At the time Chipotle did not provide any information regarding the extent of the hack until they could investigate the magnitude of the breach. Now, the company released information which states that vast number of their restaurants suffered from the break. The breach apparently took place between the March 24 through April 18. The information extracted from the breach were customers credit card credentials.
The information gathered from the investigation revealed the malware accessed track data read from magnetic tape as it goes through the POS system. This data contains information like the cardholder name, card number, expiration date, and verification code. Chipotle has released an online tool that allows customers see if their credit card information is at risk by checking if the card was used in one of the affected restaurants during the suspected time frame. The company recommends affected customer to do their due diligence and contact credit reporting companies and take appropriate steps to protect their financial information.
The investigation identified the operation of malware designed to access payment card data from cards used on point-of-sale (POS) devices at certain Chipotle restaurants between March 24, 2017 and April 18, 2017. The malware searched for track data (which sometimes has cardholder name in addition to card number, expiration date, and internal verification code) read from the magnetic stripe of a payment card as it was being routed through the POS device. There is no indication that other customer information was affected. A list of affected Chipotle restaurant locations and specific time frames is available here. Not all locations were involved, and the specific time frames vary by location.
According to CyberScoop, the attack was carried out by a group of hackers known as FIN7. The group has targeted and breached around 20 companies in the hospitality sector. Apparently, the method used by the group to get in the system was a phishing email containing a malicious attachment. The email included pretexting regarding an overdue payment to a fictitious company named Manager Slazzer LLC.

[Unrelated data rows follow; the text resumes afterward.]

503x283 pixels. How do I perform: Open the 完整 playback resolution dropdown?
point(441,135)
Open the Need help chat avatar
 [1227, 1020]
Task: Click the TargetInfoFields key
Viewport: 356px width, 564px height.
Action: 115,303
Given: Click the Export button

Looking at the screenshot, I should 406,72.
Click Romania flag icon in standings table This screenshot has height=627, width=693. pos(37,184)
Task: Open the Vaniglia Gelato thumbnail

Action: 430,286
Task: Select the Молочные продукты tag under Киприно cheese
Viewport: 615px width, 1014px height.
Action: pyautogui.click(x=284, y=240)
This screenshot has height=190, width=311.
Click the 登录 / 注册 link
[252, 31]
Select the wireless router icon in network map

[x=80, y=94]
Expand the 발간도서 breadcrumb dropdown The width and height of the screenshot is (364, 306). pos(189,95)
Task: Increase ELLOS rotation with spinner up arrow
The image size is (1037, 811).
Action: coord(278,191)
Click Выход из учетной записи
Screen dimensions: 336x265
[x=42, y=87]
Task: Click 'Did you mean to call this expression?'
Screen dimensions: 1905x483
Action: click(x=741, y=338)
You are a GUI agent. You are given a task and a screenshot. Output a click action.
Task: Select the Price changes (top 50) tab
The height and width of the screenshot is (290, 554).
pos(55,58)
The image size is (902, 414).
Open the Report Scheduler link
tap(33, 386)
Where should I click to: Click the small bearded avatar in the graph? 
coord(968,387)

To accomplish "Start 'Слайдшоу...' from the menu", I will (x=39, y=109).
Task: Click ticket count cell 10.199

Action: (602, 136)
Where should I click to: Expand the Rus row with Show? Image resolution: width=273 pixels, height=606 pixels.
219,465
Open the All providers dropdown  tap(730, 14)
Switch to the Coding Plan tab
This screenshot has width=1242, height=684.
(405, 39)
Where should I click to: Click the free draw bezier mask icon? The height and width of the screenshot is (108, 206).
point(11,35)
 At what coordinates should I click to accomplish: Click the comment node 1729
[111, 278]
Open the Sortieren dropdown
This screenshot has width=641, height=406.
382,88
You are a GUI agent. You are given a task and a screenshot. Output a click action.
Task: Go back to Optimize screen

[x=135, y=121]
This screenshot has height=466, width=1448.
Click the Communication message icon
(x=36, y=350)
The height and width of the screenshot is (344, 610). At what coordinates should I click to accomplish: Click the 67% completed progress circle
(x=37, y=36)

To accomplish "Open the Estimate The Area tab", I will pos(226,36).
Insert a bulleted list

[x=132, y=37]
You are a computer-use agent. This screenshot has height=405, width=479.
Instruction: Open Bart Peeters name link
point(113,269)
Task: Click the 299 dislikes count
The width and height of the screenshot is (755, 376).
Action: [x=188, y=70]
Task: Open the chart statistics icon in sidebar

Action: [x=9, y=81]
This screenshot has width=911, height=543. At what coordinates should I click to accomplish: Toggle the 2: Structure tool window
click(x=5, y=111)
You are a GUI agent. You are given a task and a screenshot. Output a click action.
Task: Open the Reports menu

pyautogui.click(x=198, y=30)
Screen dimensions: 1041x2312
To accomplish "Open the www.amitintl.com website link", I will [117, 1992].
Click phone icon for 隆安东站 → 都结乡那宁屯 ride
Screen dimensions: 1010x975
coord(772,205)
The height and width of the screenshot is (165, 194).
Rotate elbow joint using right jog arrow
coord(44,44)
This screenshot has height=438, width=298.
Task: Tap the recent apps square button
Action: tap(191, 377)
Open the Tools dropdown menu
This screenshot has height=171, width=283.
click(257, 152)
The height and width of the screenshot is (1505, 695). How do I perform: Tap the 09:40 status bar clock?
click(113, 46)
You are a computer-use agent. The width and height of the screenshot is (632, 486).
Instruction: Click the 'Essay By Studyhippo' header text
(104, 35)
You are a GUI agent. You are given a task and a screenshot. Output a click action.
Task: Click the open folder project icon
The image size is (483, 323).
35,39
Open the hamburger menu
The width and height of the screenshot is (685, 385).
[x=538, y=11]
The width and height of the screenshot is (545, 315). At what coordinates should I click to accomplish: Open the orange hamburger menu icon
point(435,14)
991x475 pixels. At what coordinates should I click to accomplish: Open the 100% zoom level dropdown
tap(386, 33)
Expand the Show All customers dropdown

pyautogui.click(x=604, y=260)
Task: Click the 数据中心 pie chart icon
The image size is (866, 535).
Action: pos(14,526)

Chipotle has had a number of hurdles over these past two years. First an outbreak of an e.coli virus, then another more localized outbreak of norovirus. Since the occurrence of these events, Chipotle has gone on campaigns to restore confidence in its brand. This recent breach will certainly put a dent on those efforts. Regardless, the company is outreaching to its customers and providing them with tools and information to protect their financial information. However, Chipotle is not liable or legally required to give the affected customers with credit protection. I hope they implement some air tight security policies regarding both food safety and cyber security since I am a fan of their cuisine.